- [TASK PROMPT]
Convert the entries from the line containing "You are a GUI" through the end of the entries into a two-column CSV with the header row instruction,action. Put each entry's text and its answer in one row, each as a single quoted field with line breaks replaced by spaces, and leave out the pictures.
* Begin *
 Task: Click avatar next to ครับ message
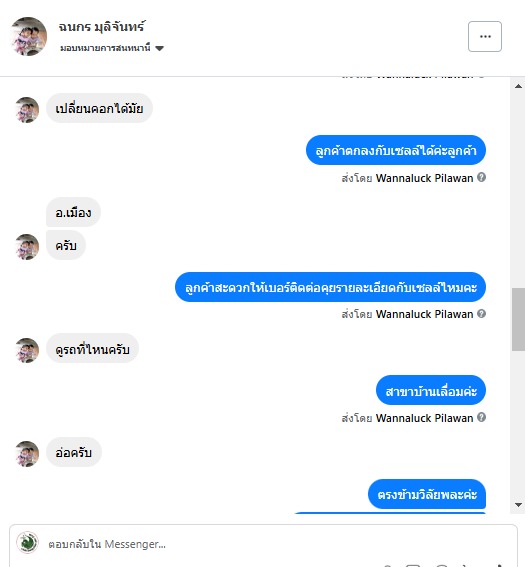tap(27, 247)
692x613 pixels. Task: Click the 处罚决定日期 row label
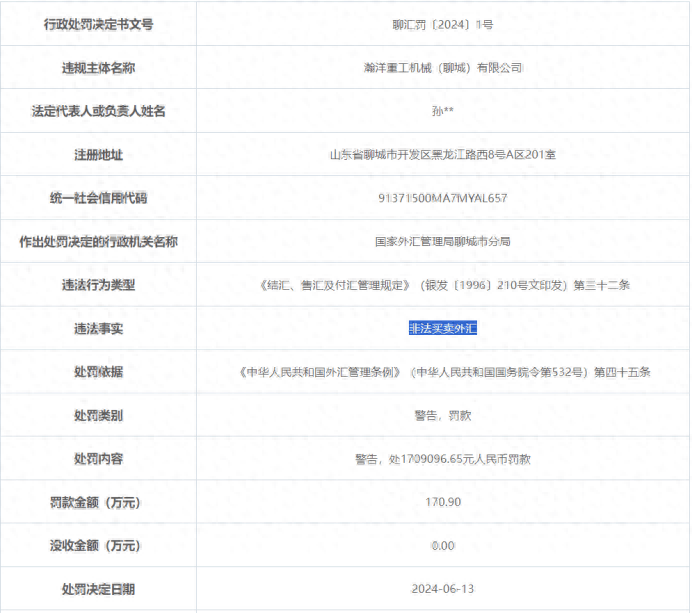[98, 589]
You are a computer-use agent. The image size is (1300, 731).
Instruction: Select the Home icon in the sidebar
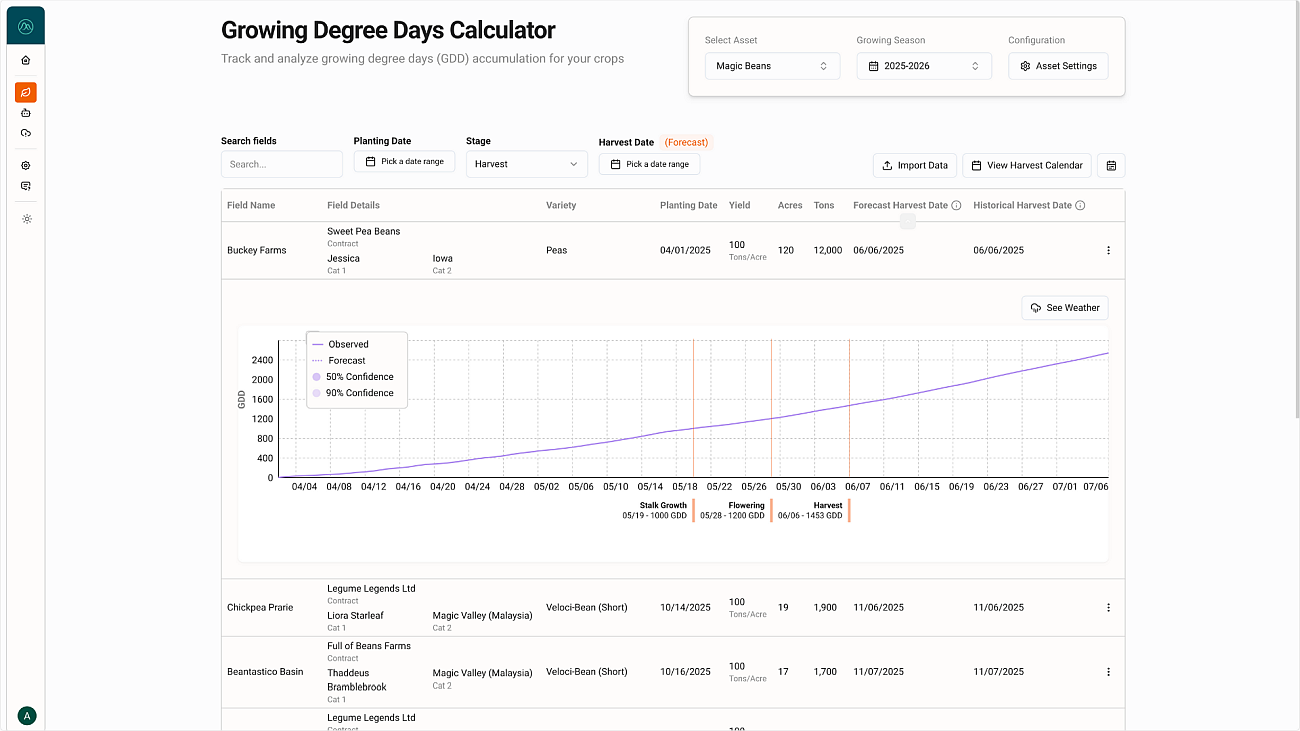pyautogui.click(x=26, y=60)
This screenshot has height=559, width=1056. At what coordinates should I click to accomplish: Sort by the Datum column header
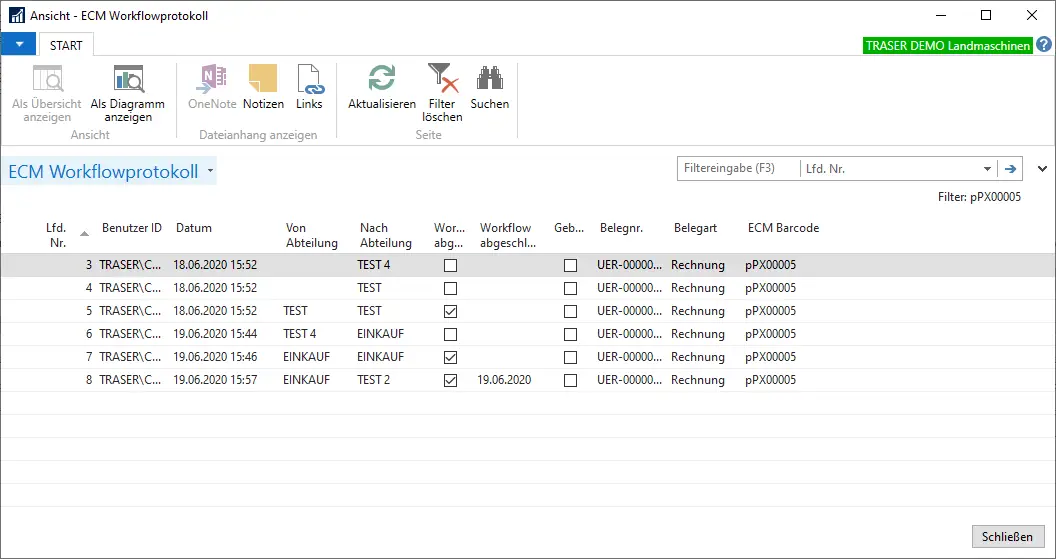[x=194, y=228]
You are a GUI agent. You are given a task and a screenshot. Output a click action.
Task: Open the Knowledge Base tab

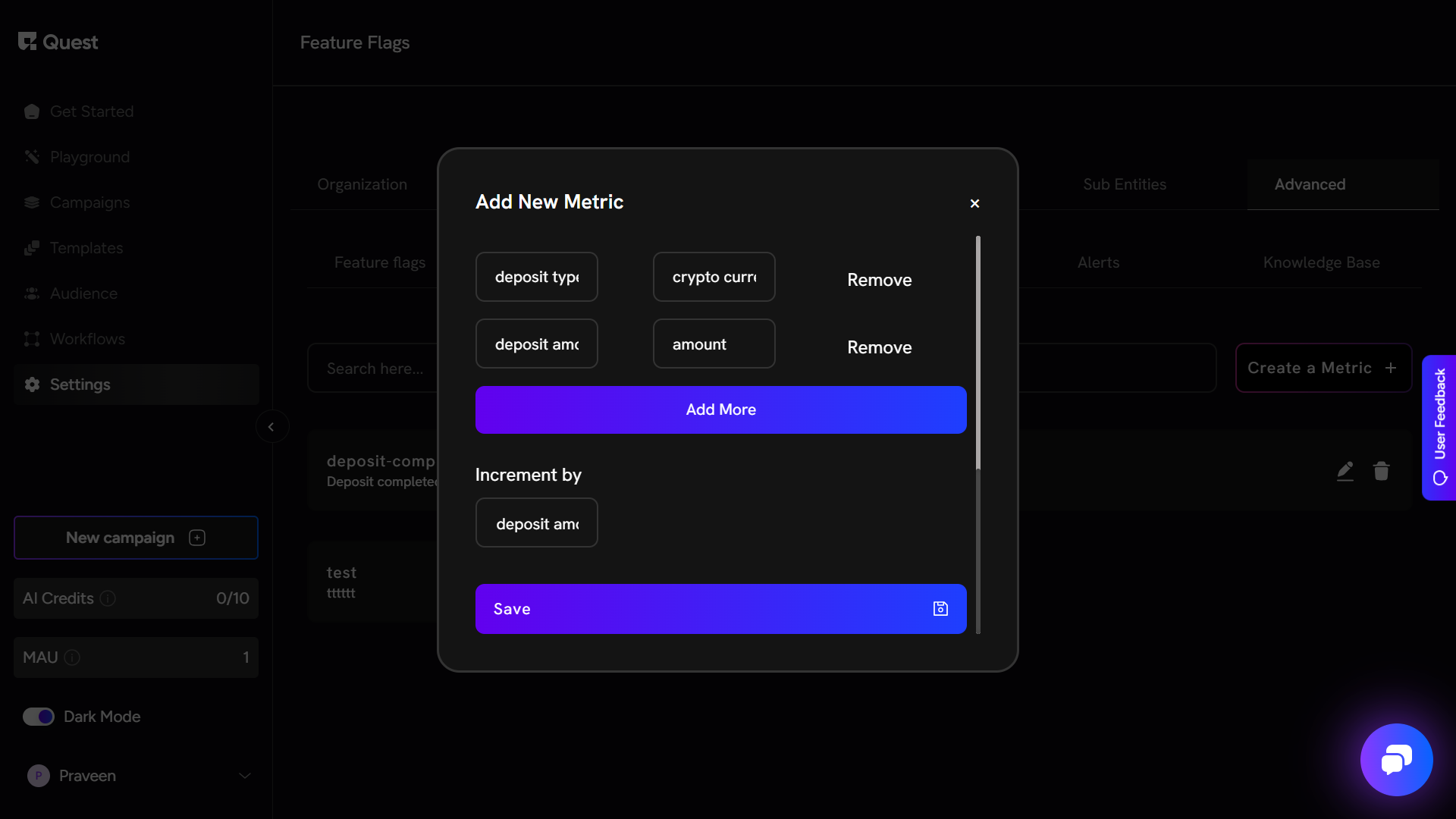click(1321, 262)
* End *
- [ANSWER IN FULL]
instruction,action
"You are a GUI agent. You are given a task and a screenshot. Output a click action. Task: Open the Knowledge Base tab","click(1321, 262)"